Exercise —
Each record below is to be set down again precisely.

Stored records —
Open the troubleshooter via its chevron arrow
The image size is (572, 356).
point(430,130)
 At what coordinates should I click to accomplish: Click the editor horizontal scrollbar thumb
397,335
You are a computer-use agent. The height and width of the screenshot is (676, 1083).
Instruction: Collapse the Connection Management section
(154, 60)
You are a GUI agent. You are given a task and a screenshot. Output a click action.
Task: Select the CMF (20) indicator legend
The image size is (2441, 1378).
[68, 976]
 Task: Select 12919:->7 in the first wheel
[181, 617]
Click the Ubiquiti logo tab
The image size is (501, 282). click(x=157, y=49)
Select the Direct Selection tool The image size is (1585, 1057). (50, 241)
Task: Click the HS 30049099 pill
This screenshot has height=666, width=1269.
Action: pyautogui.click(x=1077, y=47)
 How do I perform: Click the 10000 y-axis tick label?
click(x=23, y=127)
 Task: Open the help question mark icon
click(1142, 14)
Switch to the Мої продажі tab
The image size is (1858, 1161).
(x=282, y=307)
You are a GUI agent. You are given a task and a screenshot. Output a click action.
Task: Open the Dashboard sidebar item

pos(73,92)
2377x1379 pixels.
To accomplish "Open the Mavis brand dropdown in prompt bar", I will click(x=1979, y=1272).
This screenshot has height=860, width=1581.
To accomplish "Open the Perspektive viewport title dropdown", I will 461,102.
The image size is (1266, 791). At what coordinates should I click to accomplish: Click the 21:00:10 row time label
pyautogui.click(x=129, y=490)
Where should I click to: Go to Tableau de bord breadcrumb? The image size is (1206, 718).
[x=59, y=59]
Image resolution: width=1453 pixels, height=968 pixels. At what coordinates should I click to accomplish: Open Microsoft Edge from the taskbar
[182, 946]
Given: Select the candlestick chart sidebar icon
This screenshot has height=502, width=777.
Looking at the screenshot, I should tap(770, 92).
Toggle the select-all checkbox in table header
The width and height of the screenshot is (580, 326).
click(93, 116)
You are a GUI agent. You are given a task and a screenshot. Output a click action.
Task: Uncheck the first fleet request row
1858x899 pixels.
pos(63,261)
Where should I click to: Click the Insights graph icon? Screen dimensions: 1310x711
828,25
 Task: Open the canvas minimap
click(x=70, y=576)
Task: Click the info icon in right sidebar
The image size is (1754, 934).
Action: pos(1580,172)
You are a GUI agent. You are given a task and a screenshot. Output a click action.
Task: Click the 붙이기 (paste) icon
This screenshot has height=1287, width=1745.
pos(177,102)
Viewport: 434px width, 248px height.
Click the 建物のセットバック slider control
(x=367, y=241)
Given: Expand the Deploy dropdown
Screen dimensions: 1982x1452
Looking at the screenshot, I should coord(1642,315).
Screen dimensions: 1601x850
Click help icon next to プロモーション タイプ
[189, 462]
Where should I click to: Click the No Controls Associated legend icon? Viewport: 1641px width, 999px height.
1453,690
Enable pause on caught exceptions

Expected answer —
Open the troubleshooter via its chevron arrow
The image size is (572, 356).
point(430,130)
 At what coordinates should I click to accomplish: Click the editor horizontal scrollbar thumb
397,335
You are a computer-use agent. The height and width of the screenshot is (676, 1083).
Instruction: Collapse the Connection Management section
(154, 60)
You are a GUI agent. You are given a task and a screenshot. Output a click action.
Task: Select the CMF (20) indicator legend
The image size is (2441, 1378).
[68, 976]
 Task: Select 12919:->7 in the first wheel
[181, 617]
Click the Ubiquiti logo tab
The image size is (501, 282). click(x=157, y=49)
Select the Direct Selection tool The image size is (1585, 1057). (50, 241)
Task: Click the HS 30049099 pill
This screenshot has height=666, width=1269.
Action: pyautogui.click(x=1077, y=47)
 How do I perform: Click the 10000 y-axis tick label?
click(x=23, y=127)
 Task: Open the help question mark icon
click(1142, 14)
Switch to the Мої продажі tab
The image size is (1858, 1161).
(x=282, y=307)
You are a GUI agent. You are given a task and a screenshot. Output a click action.
Task: Open the Dashboard sidebar item

pos(73,92)
2377x1379 pixels.
To accomplish "Open the Mavis brand dropdown in prompt bar", I will click(x=1979, y=1272).
This screenshot has height=860, width=1581.
To accomplish "Open the Perspektive viewport title dropdown", I will 461,102.
The image size is (1266, 791). At what coordinates should I click to accomplish: Click the 21:00:10 row time label
pyautogui.click(x=129, y=490)
Where should I click to: Go to Tableau de bord breadcrumb? The image size is (1206, 718).
[x=59, y=59]
Image resolution: width=1453 pixels, height=968 pixels. At what coordinates should I click to accomplish: Open Microsoft Edge from the taskbar
[182, 946]
Given: Select the candlestick chart sidebar icon
This screenshot has height=502, width=777.
Looking at the screenshot, I should tap(770, 92).
Toggle the select-all checkbox in table header
The width and height of the screenshot is (580, 326).
click(93, 116)
You are a GUI agent. You are given a task and a screenshot. Output a click action.
Task: Uncheck the first fleet request row
1858x899 pixels.
pos(63,261)
Where should I click to: Click the Insights graph icon? Screen dimensions: 1310x711
828,25
 Task: Open the canvas minimap
click(x=70, y=576)
Task: Click the info icon in right sidebar
The image size is (1754, 934).
Action: pos(1580,172)
You are a GUI agent. You are given a task and a screenshot. Output a click action.
Task: Click the 붙이기 (paste) icon
This screenshot has height=1287, width=1745.
pos(177,102)
Viewport: 434px width, 248px height.
Click the 建物のセットバック slider control
(x=367, y=241)
Given: Expand the Deploy dropdown
Screen dimensions: 1982x1452
Looking at the screenshot, I should coord(1642,315).
Screen dimensions: 1601x850
Click help icon next to プロモーション タイプ
[189, 462]
Where should I click to: Click the No Controls Associated legend icon? Viewport: 1641px width, 999px height.
1453,690
Enable pause on caught exceptions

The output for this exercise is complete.